WORK INSTRUCTIONS ::
Leave out the pictures and repeat exactly the lines from the one containing "Given: Check off the Sprite checkbox" through the final line of the listing below.
━━━━━━━━━━━━━━━━━━━━━━━━━━━━━━
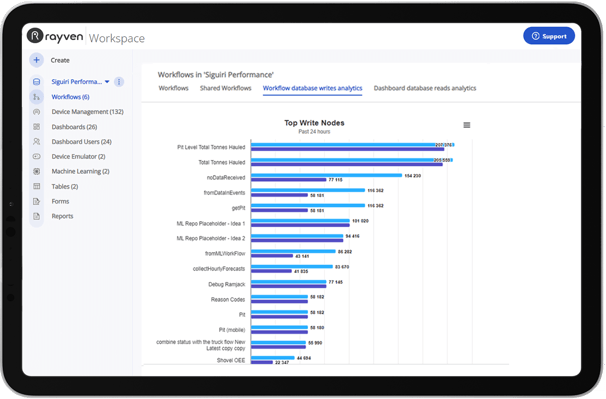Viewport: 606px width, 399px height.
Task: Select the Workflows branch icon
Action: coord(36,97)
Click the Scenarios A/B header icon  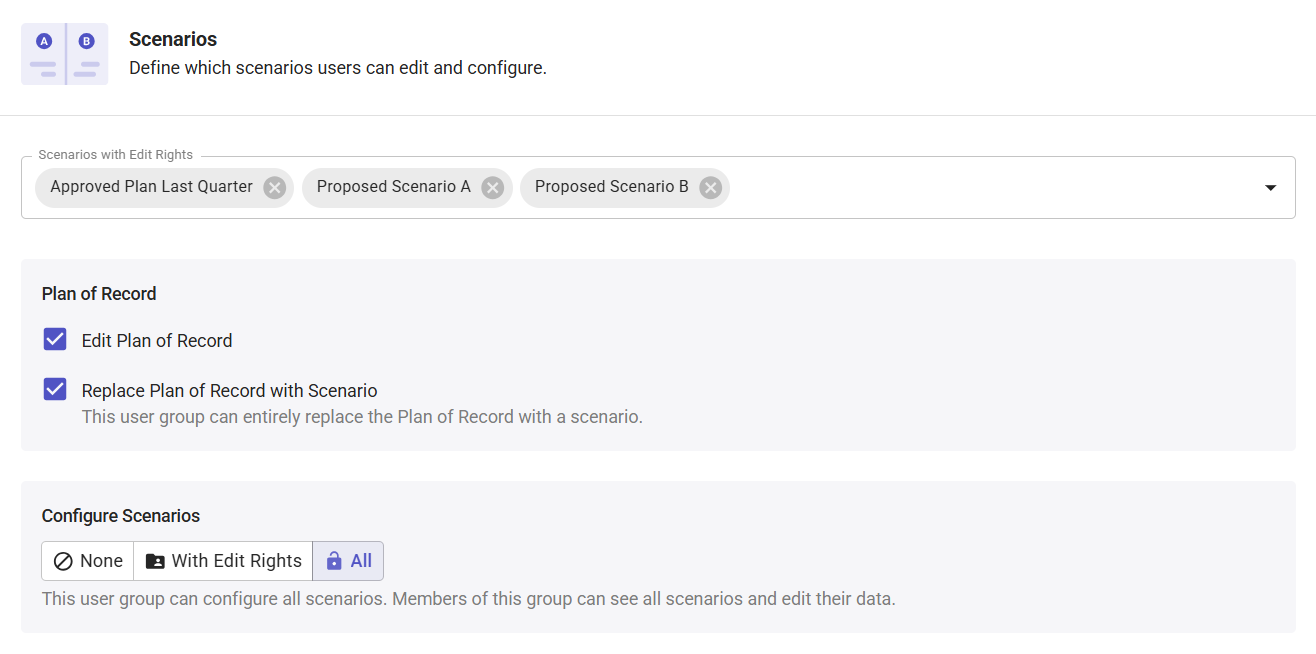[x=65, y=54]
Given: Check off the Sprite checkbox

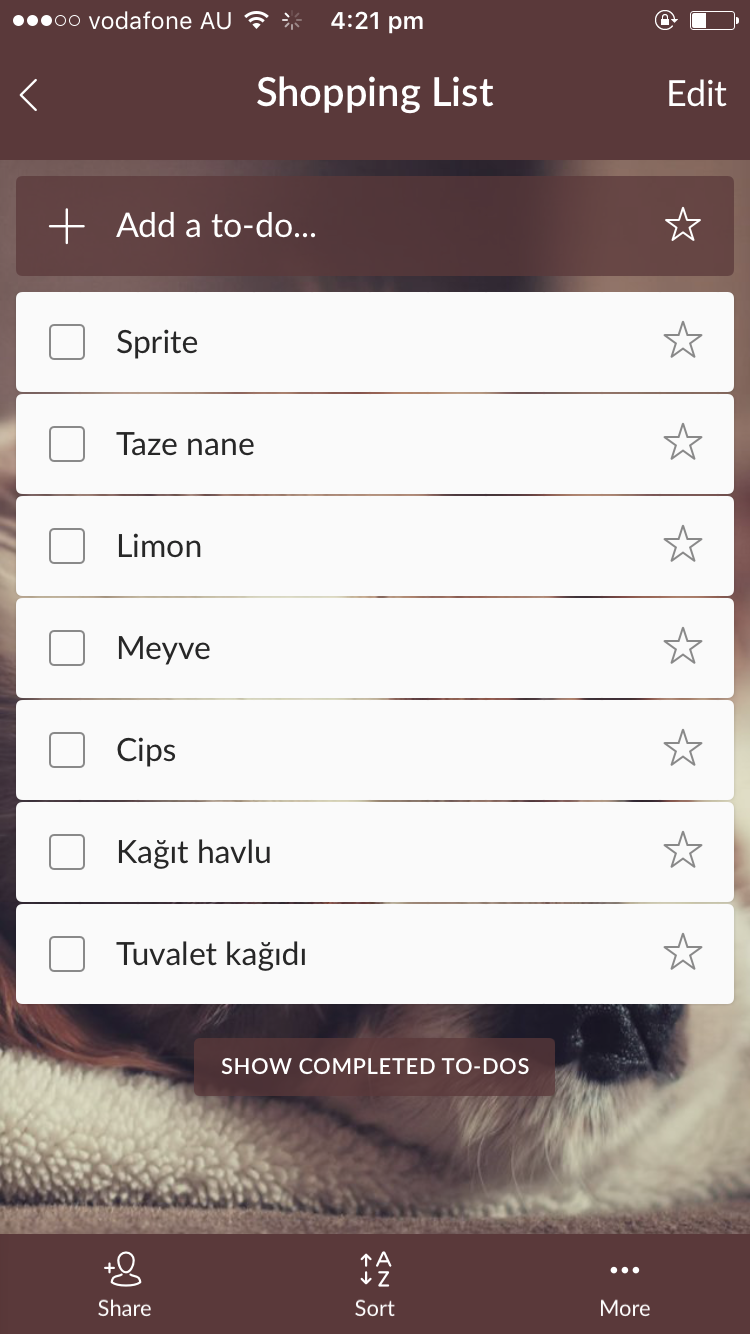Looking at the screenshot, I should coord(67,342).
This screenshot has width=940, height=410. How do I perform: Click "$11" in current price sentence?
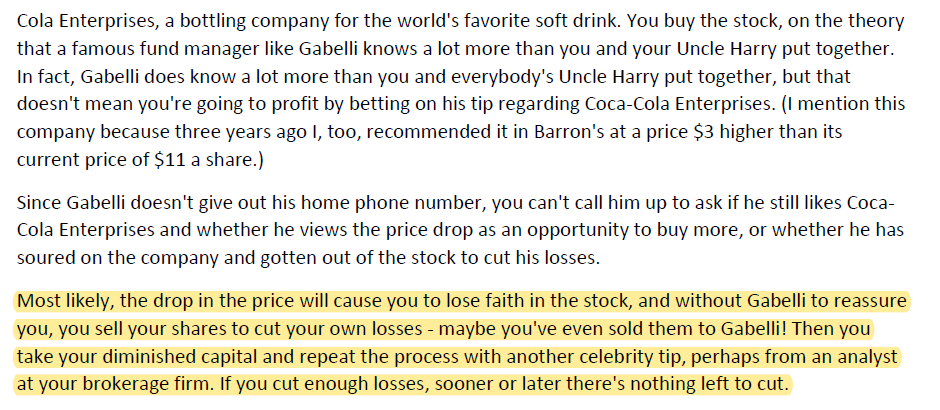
━━━━━━━━━━━━━━━━━━━━━━━━━━━━━━
RESULT BELOW ::
Given: Check off the Sprite checkbox

Looking at the screenshot, I should coord(67,342).
This screenshot has width=940, height=410. How do I perform: Click "$11" in current price sentence?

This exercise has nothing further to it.